Copy all lines below containing "will".

**Data for this task:**
──────────────────────────────

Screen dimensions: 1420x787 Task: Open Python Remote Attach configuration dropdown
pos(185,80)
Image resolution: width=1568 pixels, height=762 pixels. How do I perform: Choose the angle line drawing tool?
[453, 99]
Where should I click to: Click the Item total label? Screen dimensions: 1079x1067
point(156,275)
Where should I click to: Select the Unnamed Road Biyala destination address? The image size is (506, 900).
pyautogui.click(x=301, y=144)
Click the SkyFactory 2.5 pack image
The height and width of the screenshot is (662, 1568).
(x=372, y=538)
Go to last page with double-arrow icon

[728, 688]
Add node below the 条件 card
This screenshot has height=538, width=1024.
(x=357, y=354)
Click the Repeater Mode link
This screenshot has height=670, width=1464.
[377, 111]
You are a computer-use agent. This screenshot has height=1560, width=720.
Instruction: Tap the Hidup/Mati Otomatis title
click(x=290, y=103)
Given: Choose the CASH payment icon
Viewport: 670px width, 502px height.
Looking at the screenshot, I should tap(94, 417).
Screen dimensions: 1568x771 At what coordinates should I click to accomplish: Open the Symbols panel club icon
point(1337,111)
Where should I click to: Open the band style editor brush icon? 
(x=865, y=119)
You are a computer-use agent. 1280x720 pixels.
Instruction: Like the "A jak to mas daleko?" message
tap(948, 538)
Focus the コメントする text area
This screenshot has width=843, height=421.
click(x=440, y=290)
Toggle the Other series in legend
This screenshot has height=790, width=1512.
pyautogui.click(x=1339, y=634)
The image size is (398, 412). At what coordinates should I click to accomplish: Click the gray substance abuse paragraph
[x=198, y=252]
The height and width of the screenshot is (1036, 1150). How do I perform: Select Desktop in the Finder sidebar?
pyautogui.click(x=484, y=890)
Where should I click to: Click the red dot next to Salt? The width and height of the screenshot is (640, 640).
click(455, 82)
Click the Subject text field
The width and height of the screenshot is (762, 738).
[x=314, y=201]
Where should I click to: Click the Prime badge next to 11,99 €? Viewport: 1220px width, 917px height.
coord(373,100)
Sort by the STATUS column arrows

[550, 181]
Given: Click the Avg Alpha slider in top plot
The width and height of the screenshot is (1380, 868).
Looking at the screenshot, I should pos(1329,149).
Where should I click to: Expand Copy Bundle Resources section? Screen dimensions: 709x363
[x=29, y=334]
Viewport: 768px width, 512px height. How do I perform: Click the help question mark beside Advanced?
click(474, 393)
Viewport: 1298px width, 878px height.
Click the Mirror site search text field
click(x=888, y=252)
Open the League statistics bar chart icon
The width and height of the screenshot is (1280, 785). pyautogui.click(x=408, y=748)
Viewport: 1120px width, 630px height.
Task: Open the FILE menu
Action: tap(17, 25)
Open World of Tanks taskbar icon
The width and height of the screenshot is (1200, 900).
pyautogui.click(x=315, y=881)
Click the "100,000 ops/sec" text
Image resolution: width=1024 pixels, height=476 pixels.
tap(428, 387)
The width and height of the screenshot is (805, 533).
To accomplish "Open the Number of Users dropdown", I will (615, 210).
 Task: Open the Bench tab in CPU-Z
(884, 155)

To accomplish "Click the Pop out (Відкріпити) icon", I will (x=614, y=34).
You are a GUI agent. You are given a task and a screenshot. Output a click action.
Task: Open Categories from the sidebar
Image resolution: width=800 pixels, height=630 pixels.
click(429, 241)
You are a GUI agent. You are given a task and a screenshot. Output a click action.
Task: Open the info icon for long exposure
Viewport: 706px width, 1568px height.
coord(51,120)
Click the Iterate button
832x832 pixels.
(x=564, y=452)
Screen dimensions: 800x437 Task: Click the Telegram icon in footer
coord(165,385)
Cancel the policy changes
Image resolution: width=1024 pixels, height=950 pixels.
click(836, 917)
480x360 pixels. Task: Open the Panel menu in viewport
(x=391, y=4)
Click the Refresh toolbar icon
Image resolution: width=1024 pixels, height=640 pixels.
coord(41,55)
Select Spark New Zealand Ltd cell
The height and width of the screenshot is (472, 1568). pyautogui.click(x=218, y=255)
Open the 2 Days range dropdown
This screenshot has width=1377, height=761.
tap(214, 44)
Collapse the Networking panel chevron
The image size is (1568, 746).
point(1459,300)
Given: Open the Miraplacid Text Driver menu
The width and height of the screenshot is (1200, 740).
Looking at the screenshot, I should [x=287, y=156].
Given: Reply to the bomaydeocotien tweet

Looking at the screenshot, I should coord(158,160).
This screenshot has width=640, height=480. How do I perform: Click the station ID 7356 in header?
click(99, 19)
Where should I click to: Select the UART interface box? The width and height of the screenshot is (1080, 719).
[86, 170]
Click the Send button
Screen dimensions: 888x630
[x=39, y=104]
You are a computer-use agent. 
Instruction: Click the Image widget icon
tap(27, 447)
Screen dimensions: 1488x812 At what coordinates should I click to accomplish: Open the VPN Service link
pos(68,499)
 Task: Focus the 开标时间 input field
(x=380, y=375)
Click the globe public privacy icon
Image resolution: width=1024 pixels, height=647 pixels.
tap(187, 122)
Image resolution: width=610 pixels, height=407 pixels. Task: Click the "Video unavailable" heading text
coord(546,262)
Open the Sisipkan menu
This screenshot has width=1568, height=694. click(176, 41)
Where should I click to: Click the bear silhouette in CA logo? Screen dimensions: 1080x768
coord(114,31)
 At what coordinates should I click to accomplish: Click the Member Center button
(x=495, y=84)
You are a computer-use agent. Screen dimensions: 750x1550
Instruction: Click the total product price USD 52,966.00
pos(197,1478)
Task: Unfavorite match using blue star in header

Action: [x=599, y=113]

──────────────────────────────

**Reply to the exercise:**
To accomplish "Open the Number of Users dropdown", I will (615, 210).
To accomplish "Click the Pop out (Відкріпити) icon", I will (x=614, y=34).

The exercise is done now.